┌─ Trecho

Dane-se seu herói, o que o ajudante pensa?

Texto original postado aqui

Traduzido por Franz Brehme


POV Parte Dois (Leia a Parte Um aqui)


Apenas algumas palavras para esclarecer a noção de distância psíquica na ficção. Foi notado por leitores da primeira parte deste ensaio que a distância psíquica pode entrar em jogo quando se constrói a relação entre personagens, naquilo que se refere a selecionar um POV. Anomandar Rake foi elevado afastando ele o máximo possível, mantendo-o misterioso e remoto, garantindo que os personagens cujo POV foi escolhido o vissem com medo, assombro ou alguma outra emoção extrema. E isto, com certeza, teve o efeito direto de elevar o nível geral de “ser foda” de Rake.

Mas em um sentido mais fundamental, distância psíquica tem tudo a ver com a relação do autor com os personagens, mesmo aqueles não empregados como personagens que contam seu POV. A melhor analogia a usar para descrever distância psíquica é ver como ela é manipulada em filmes e televisão, especialmente filmes, e isso é tudo feito com os ângulos das câmeras. E os ângulos das câmeras são a ferramenta primária de quem faz o filme para manipular o estado emocional e psicológico do espectador. Basicamente, o ângulo da câmera definido ao nível dos olhos de um personagem invoca empatia: convida o público a se identificar com aquele personagem (ou desafiar este, quando o personagem é desprezível). Planos ao nível dos olhos são planos humanizantes. Um ângulo de câmera que é feito de uma posição elevada, por cima do sujeito, olhando para baixo em direção a onde tal pessoa está, invoca (dependendo do contexto) pena, compaixão ou desprezo. Com efeito, essa posição te anuncia, enquanto público, como sendo superior ao sujeito. Uma posição de câmera inferior ou por de baixo de um personagem, criando o efeito de olhar para cima até aquele personagem, funciona para invocar noções de heroísmo, maior-que-a-vida, proeza, liderança, caráter icônico ou até mesmo mitológico de dito personagem.


Isso tudo soa crasso? Bem, assim o é. Mas você não precisa assistir O Triunfo da Vontade para ver o poder propagandístico dos ângulos de câmera. Todos o usam, de comerciais de camionetes a filmes de super-heróis, de filmagens de moda a estrelas de esporte. De fato, tornou-se tão ubíquo que nós mal percebemos isso, mesmo quando isso busca nos manipular psicologicamente, frequentemente de formas perturbadoras (repare nos modelos em propagandas e avalie o convite implícito nos ângulos das câmeras, então você vai ver muitos de planos de submissão [câmeras com ângulo para baixo] – o/a gato/a no divã – ou tomadas heróicas [o/a modelo vestindo sua jaqueta de couro de quinze mil e seus óculos de sol, etc.]: tudo lá para, subconscientemente, alterar seu pensar para acreditar naquilo que eles estão vendendo, e o que era mesmo o que eles estão vendendo mesmo?).

└─
┌─ Dados

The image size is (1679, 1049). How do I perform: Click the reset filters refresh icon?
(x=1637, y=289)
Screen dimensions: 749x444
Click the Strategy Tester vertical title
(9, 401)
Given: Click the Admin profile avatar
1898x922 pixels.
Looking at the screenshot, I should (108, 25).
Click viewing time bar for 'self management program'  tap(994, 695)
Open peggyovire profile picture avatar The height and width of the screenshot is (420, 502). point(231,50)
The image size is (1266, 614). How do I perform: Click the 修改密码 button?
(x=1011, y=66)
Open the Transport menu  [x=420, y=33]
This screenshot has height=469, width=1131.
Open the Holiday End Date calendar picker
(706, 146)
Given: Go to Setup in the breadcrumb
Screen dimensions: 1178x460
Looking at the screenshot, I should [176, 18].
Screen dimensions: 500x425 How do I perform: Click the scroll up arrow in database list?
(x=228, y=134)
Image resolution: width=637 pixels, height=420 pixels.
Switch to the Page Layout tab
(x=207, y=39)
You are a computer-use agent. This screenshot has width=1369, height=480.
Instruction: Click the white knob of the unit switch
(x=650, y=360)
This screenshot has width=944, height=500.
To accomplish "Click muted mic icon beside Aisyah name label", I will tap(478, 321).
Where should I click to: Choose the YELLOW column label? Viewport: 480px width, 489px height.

└─

▸ **Enunciado**: Transcreva do trecho sobre distância psíquica a parte que vai de "Isso tudo soa" até "estão vendendo mesmo?).", sem mudar nenhuma palavra.

▸ **Resposta**:
Isso tudo soa crasso? Bem, assim o é. Mas você não precisa assistir O Triunfo da Vontade para ver o poder propagandístico dos ângulos de câmera. Todos o usam, de comerciais de camionetes a filmes de super-heróis, de filmagens de moda a estrelas de esporte. De fato, tornou-se tão ubíquo que nós mal percebemos isso, mesmo quando isso busca nos manipular psicologicamente, frequentemente de formas perturbadoras (repare nos modelos em propagandas e avalie o convite implícito nos ângulos das câmeras, então você vai ver muitos de planos de submissão [câmeras com ângulo para baixo] – o/a gato/a no divã – ou tomadas heróicas [o/a modelo vestindo sua jaqueta de couro de quinze mil e seus óculos de sol, etc.]: tudo lá para, subconscientemente, alterar seu pensar para acreditar naquilo que eles estão vendendo, e o que era mesmo o que eles estão vendendo mesmo?).